And that’s all these parents were expecting – a dialogue. It was a challenging dialogue I grant you, but it was a dialogue.

So the reason I tell you this story is not to frighten you from organising school trips or to wax mythical about ‘the good old days of teaching’. No. The point of this story is change. It illustrates how the teaching profession you are entering today will be a different ‘place’ in ten, fifteen, twenty years time. The relationship between a profession and its client group – and in our case that’s children and parents – is constantly transforming. That is something we all have to accommodate. The landscape within which we operate changes too – sometimes quite dramatically.  This may happen as a result of a change in government or it may result from a critical incident, like the tragic death of Victoria Climbie, which revolutionised the way professions work alongside each other to safeguard children.

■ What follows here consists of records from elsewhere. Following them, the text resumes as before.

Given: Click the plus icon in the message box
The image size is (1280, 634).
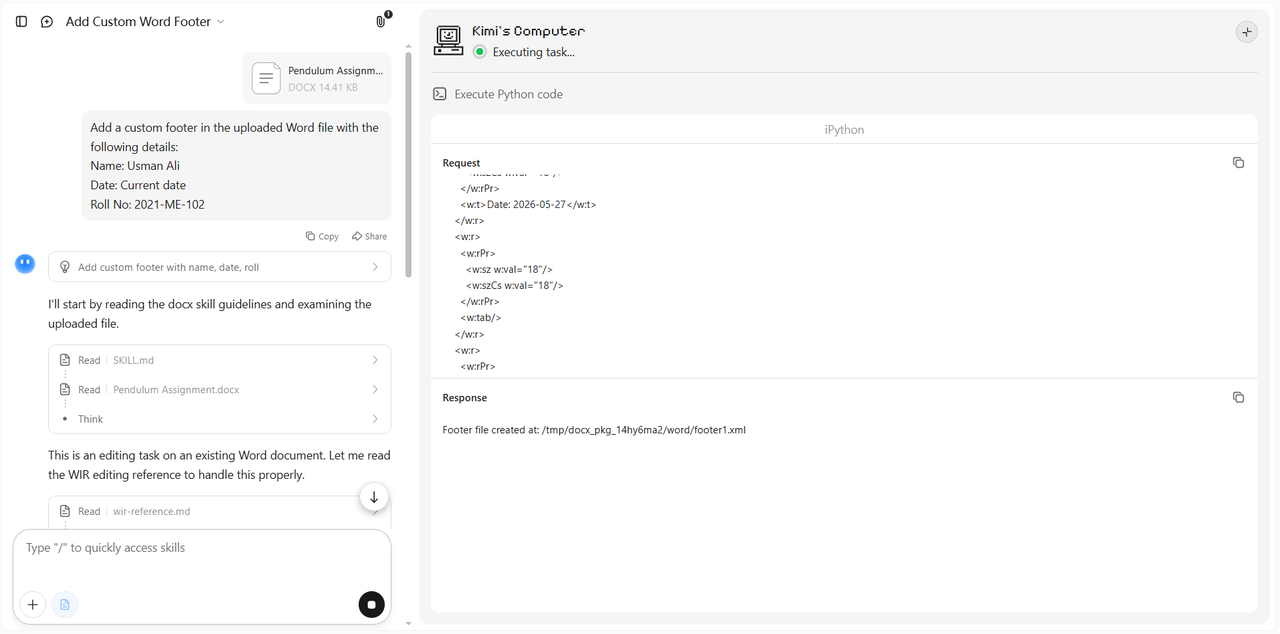Looking at the screenshot, I should pos(33,604).
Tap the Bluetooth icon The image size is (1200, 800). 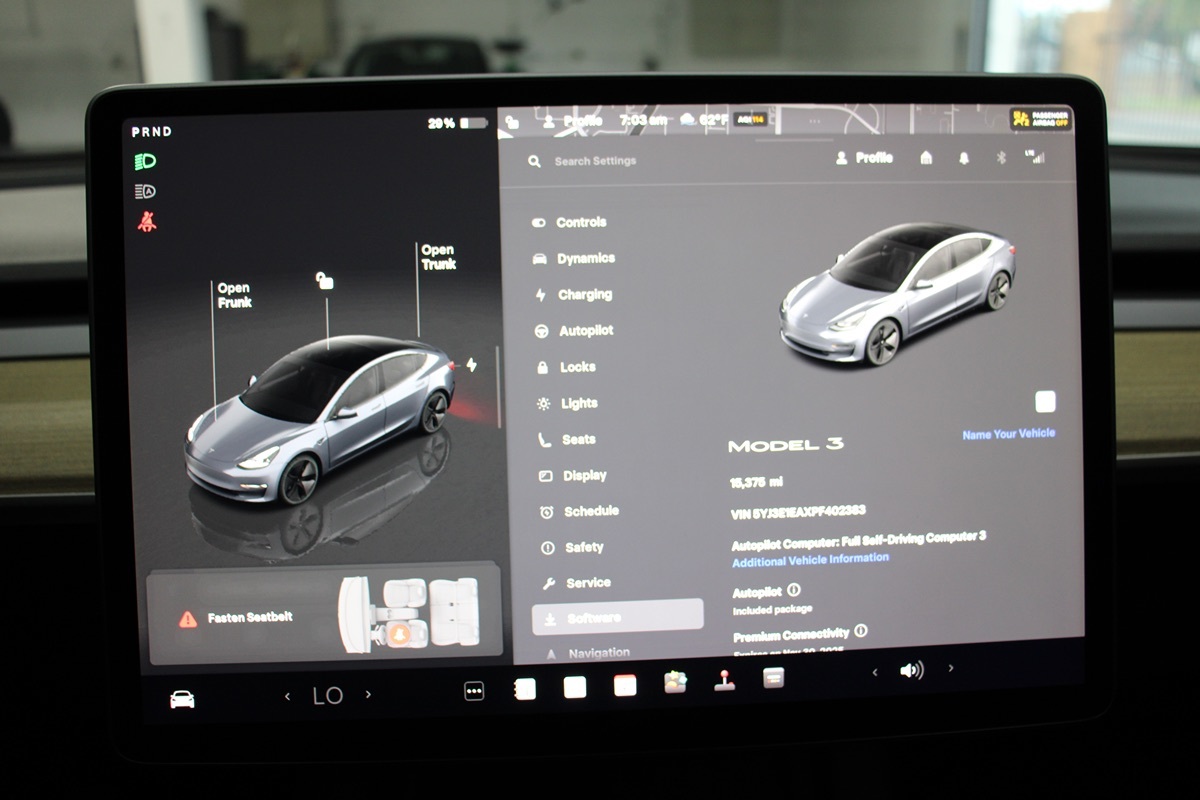tap(1000, 158)

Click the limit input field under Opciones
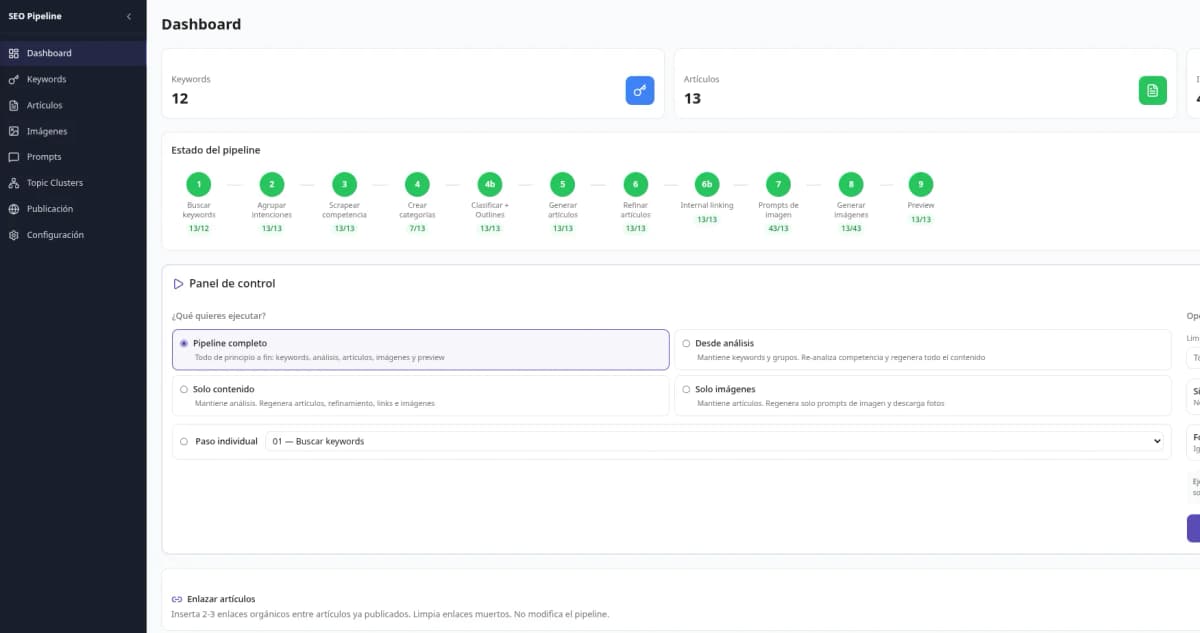point(1196,357)
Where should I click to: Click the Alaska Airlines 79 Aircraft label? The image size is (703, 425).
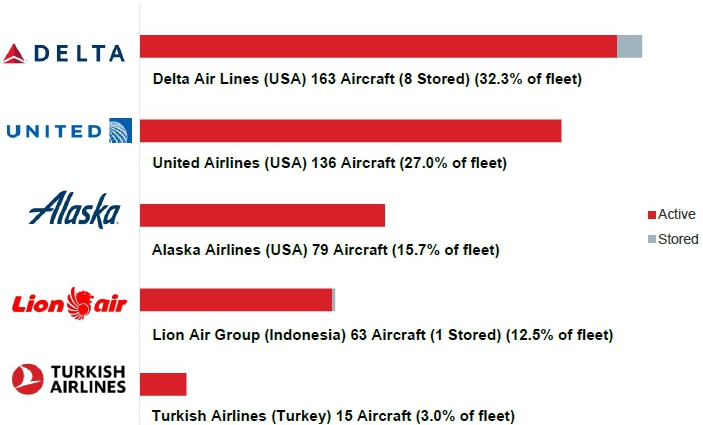pos(325,249)
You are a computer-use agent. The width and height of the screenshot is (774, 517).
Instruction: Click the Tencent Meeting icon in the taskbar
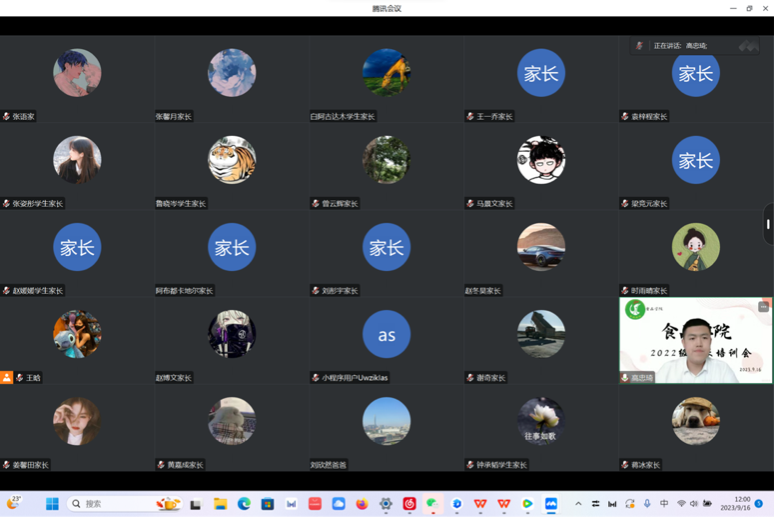point(551,504)
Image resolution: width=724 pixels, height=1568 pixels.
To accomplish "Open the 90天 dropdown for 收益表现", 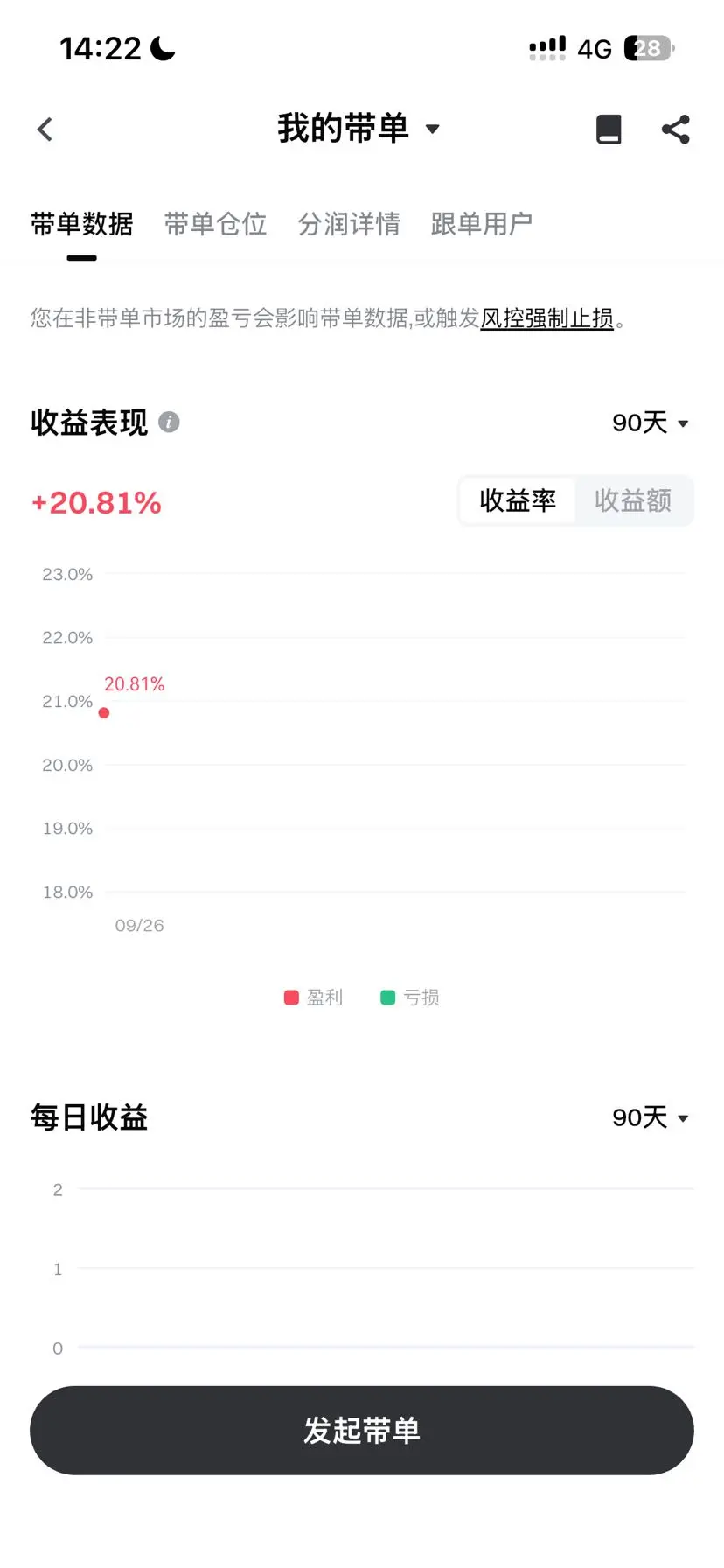I will pyautogui.click(x=651, y=423).
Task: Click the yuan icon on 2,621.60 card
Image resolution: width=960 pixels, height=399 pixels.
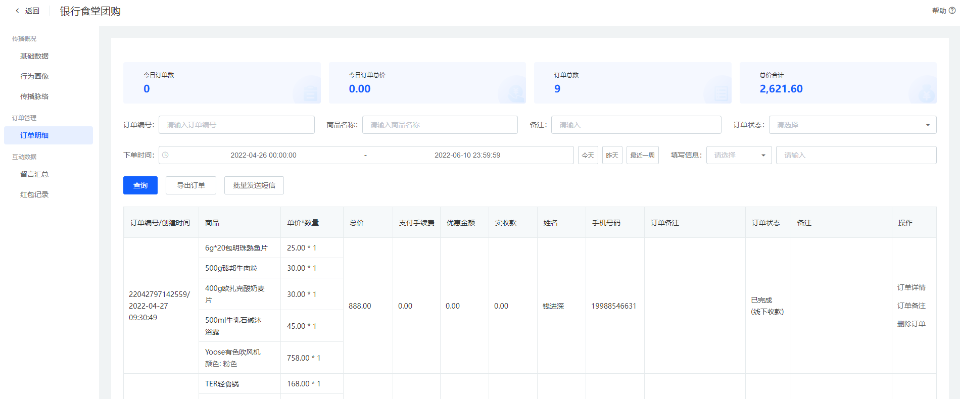Action: pos(926,93)
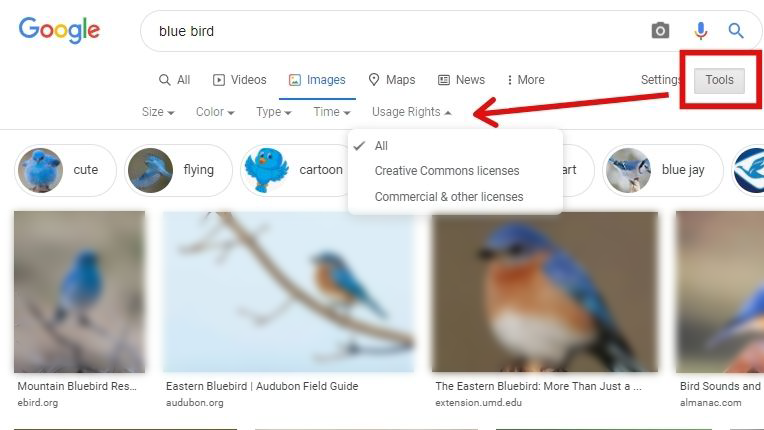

However change comes about, we have to be ready to accommodate it. And we will. Professional people do. It’s what we are here for, to meet the ever-changing needs of our clients – the children and parents we serve.

Alan Newland worked as a teacher and headteacher in London for over 20 years and then for the DfE and the GTC. He now lectures on teaching and runs the award-winning social media network newteacherstalk.  You can follow him on Twitter at @newteacherstalk. His book “Working in Teaching” (Crimson Publishing) was published in March 2014.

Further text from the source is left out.